An exact retyping of all lines below is the answer; pictures do not belong in it.

|---|

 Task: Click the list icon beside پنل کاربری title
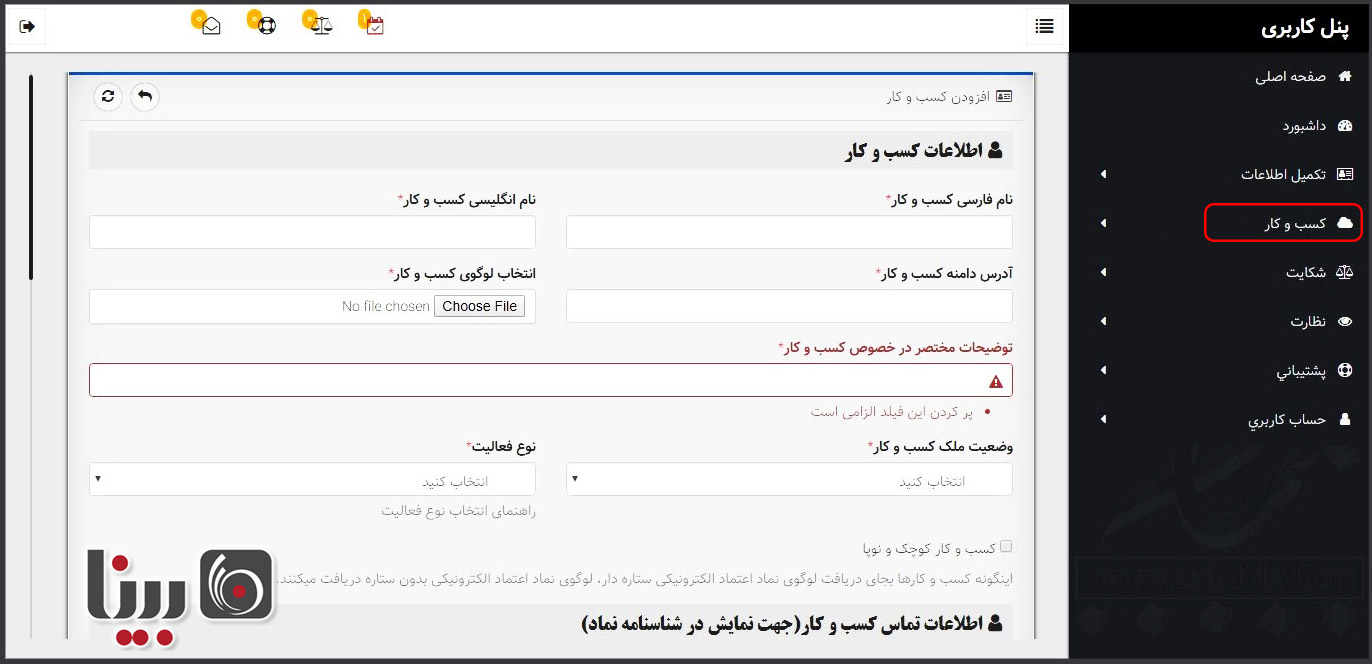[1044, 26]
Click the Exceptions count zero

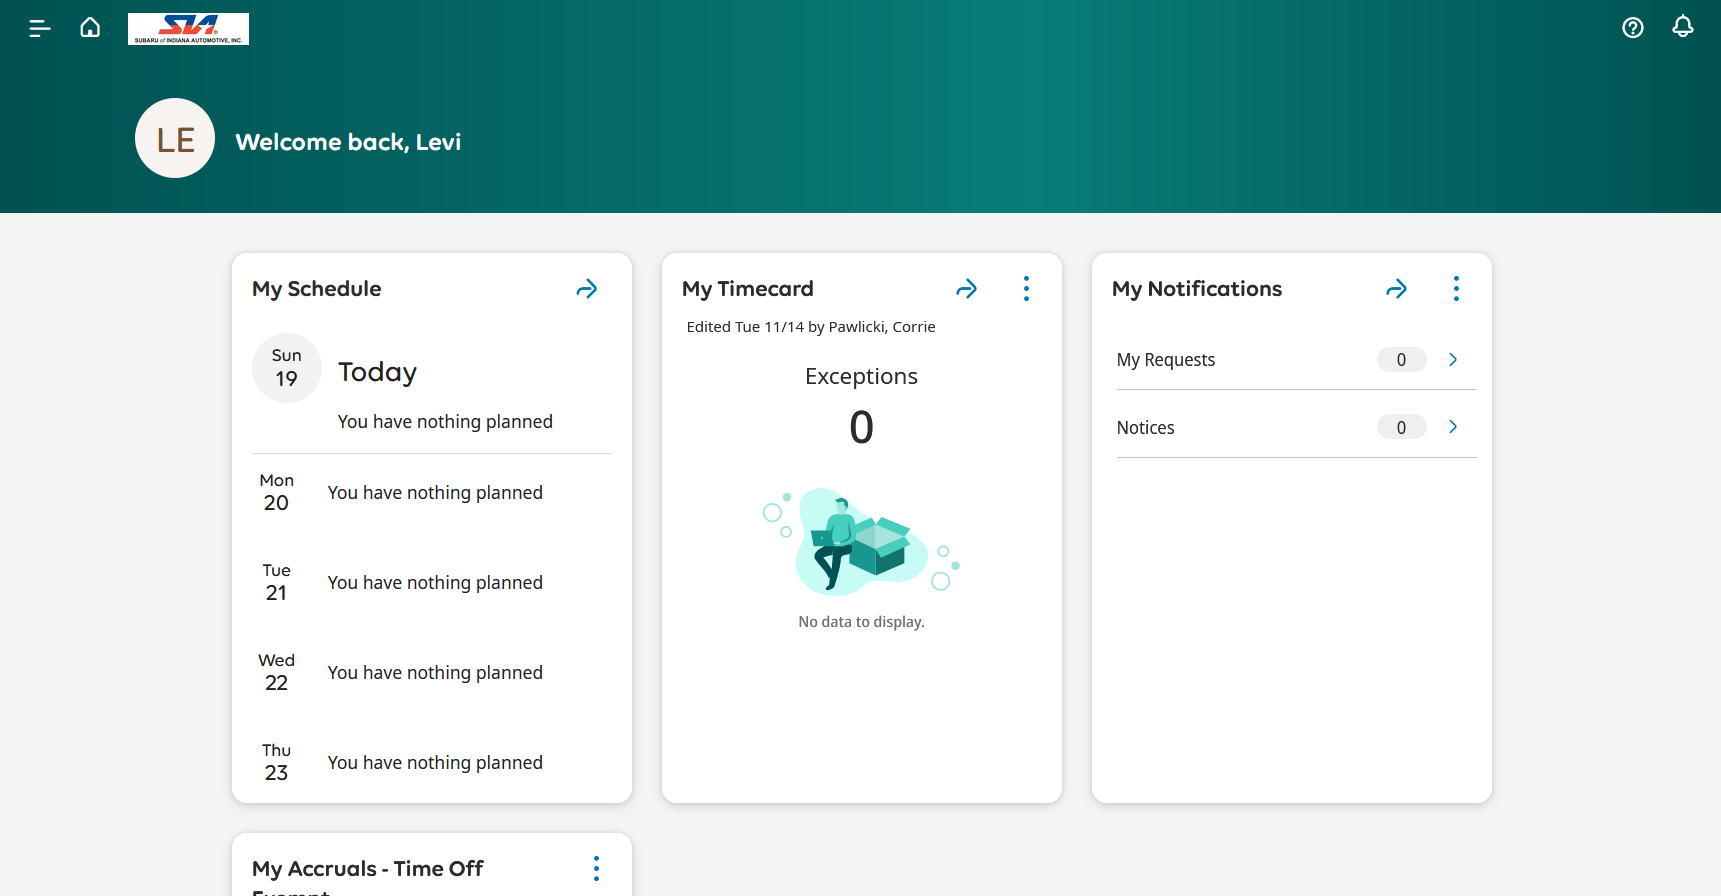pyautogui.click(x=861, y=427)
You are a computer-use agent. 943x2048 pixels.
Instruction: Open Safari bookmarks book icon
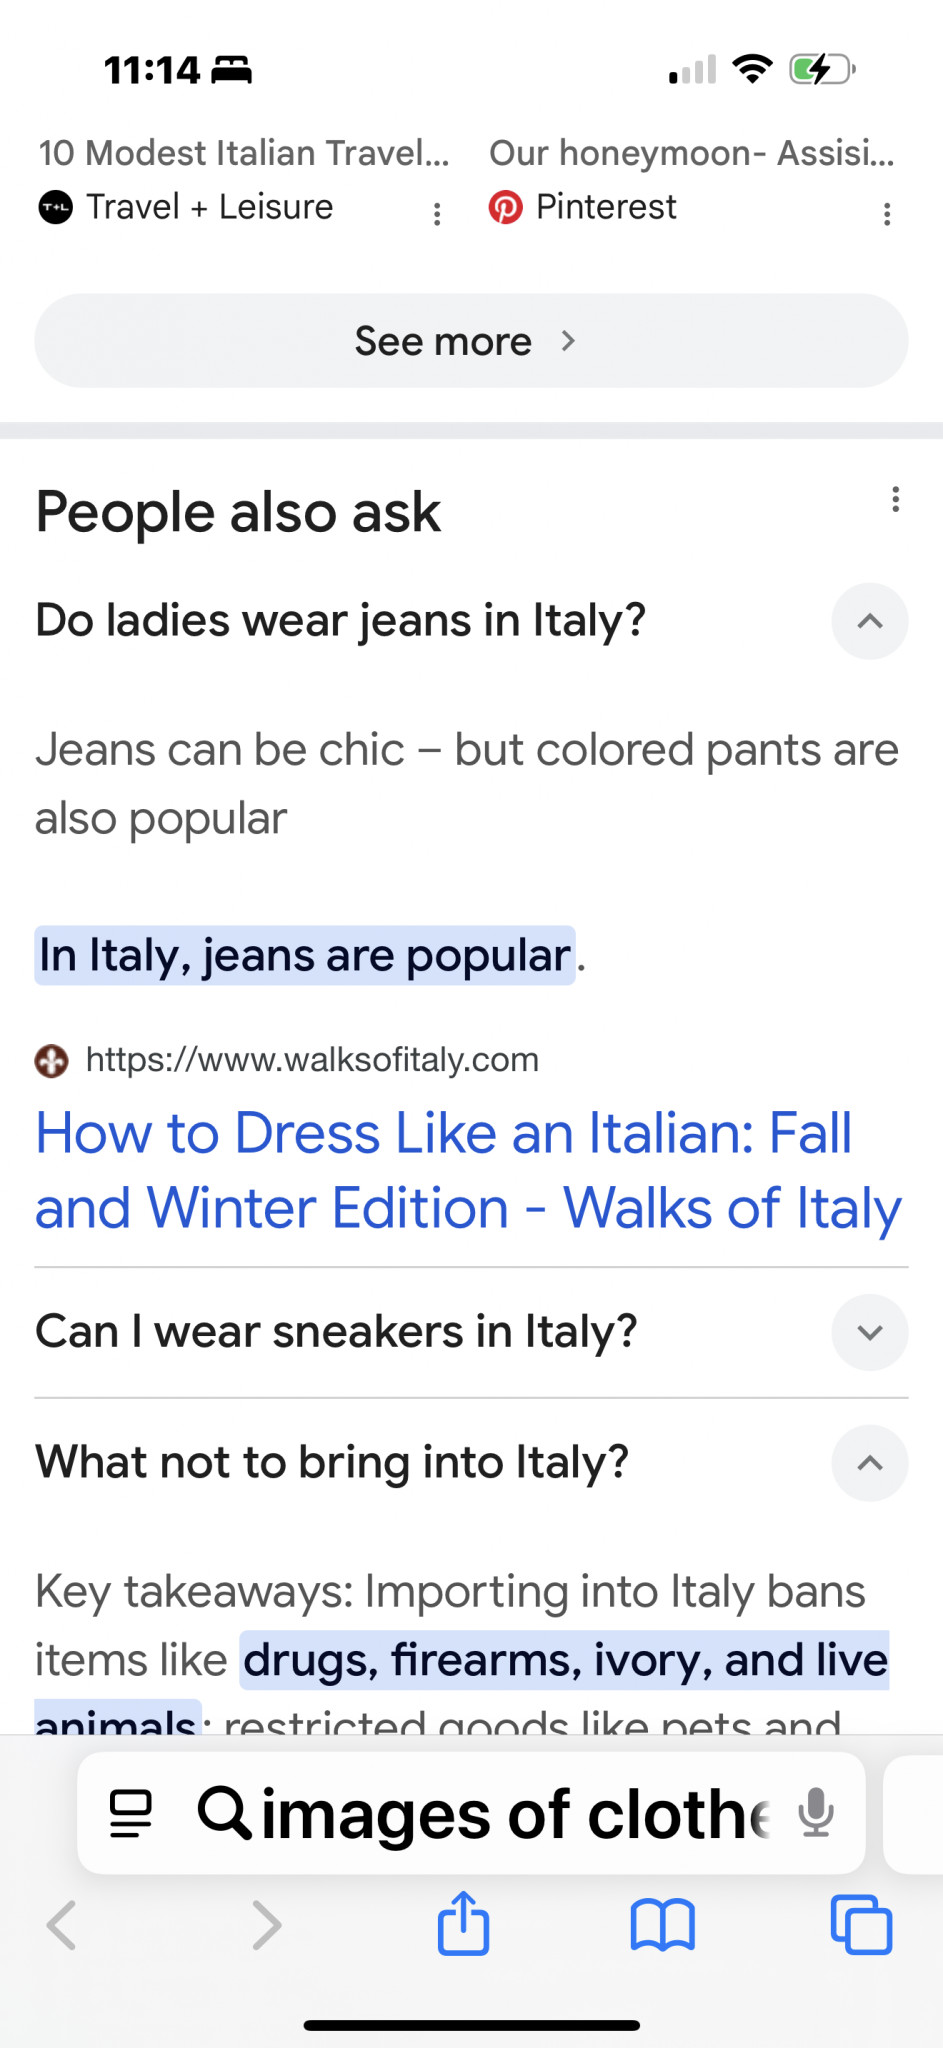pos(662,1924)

|---|

RESPONSE AREA:
 Task: Click the list icon beside پنل کاربری title
[1044, 26]
Click the Exceptions count zero

pyautogui.click(x=861, y=427)
You are a computer-use agent. 943x2048 pixels.
Instruction: Open Safari bookmarks book icon
pos(662,1924)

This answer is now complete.